Однажды на одном из праздничных приемов брат Брежнева наклонился к дочери и тихо сказал: «Посмотри на пару, которая сейчас вошла. Это Тома, боевая подруга Леонида. Я к ним подойду, а ты понаблюдай со стороны. Ленька был в нее влюблен без памяти». «Я знала из семейных разговоров о Тамаре и не без любопытства принялась ее разглядывать, – утверждает Любовь Брежнева. – Рядом с седым представительным мужчиной в генеральской форме стояла полноватая, но еще стройная женщина в элегантном вечернем платье, с красивой прической и уверенным, но доброжелательным лицом. В глазах ее и улыбке была неповторимая прелесть, и мне сразу стало понятно, почему эта женщина долгие годы играла такую роковую роль в жизни дяди. Красавица она была редкая! Увидав отца, она вся так и вспыхнула, и радость озарила ее лицо. Отец пожал руку генералу, хотел поцеловать Тамаре руку, но она вдруг порывисто, совсем не по-светски обняла и расцеловала его тепло и просто. Они беседовали недолго, и отец вернулся ко мне, растроганный, с влажными глазами. “Дурак Ленька, – сказал он мне, – сам несчастный и ее не пощадил. Только о нем и расспрашивала”. К сожалению, мы вскоре ушли и я больше никогда Тамару не видела».
О послевоенных встречах с Леонидом Ильичом Тамара Николаевна поведала весьма кратко и достаточно корректно.
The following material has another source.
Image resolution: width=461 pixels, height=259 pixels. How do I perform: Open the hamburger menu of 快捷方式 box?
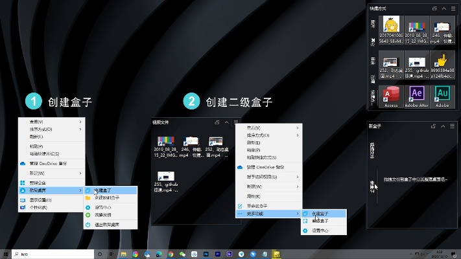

Здесь она не могла перейти каких-либо границ. Но тем и ценен ее образ так горячо любимый Брежневым: «Так случилось, что моего мужа одновременно с Брежневым направили в Казахстан. Мы встречались с Леонидом Ильичом в Алма-Ате. Потом и мы, и Брежневы переехали в Москву. Мы дружили семьями, часто бывали у него на даче. Они с Викторией приходили к нам в гости. И никогда ни Виктория, ни мой муж не заикнулись о том, что было между мной и Брежневым на фронте.
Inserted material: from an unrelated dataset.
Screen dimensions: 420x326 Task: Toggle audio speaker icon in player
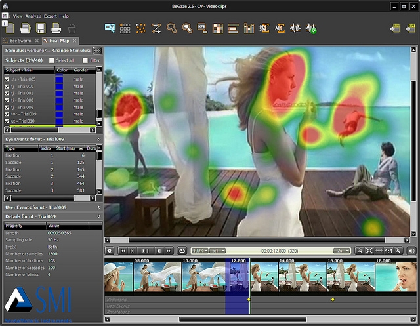click(x=411, y=251)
Последняя встреча наша была примерно за год до смерти Леонида Ильича. Он жаловался, что у него бессонница, ему нужно принимать снотворное. Мне потом рассказывали, что он буквально помешан на снотворном. Тайком от врачей “стрелял” снотворное у членов Политбюро. Медики потом стали давать ему “пустышки” с водой. Я думаю: что же с ним сделали, почему он стал таким?..
Я ходила на его похороны. Он был необыкновенно добрый и обаятельный человек. У меня с ним связаны только самые хорошие воспоминания. И когда я его вспоминаю, плачу…» Сам Леонид Ильич говорил о ней:
– Какая это была женщина, Тома моя! Любил ее как… Благодаря ей и выжил. Очень жить хотелось, когда рядом такое чудо. С ума сходил, от одного ее голоса в дрожь бросало. Однажды вышел из блиндажа, иду по окопу. Темно было совсем, ночь была сказочная, с луной, звездами. Роскошь, одним словом. Слышу, Тамара моя за поворотом с кем-то из офицеров разговаривает и смеется. Остановился я, слушаю как завороженный, и такое счастье меня охватило, так что-то сердце сжалось, прислонился я к стене и заплакал.
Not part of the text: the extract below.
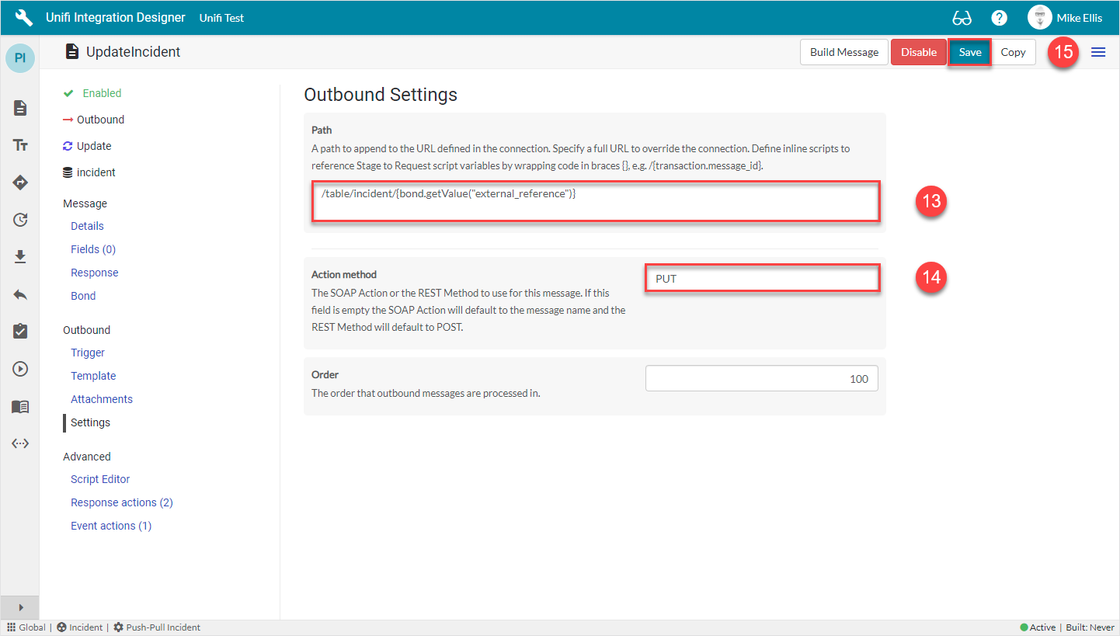The image size is (1120, 636).
Task: Click the Build Message button
Action: (843, 52)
Маршал Рокоссовский, не меняющий женщин, как перчатки
«Мой Багратион»
Главный маршал авиации А. Е. Голованов в рецензии на книгу о Маршале Советского Союза К. К. Рокоссовском написал буквально следующее: «Если бы меня спросили, рядом с какими полководцами прошлого я поставил бы Рокоссовского, я бы, не задумываясь, ответил: рядом с Суворовым и Кутузовым. Полководческое дарование Рокоссовского было поистине уникальным, и оно ожидает еще своего исследователя».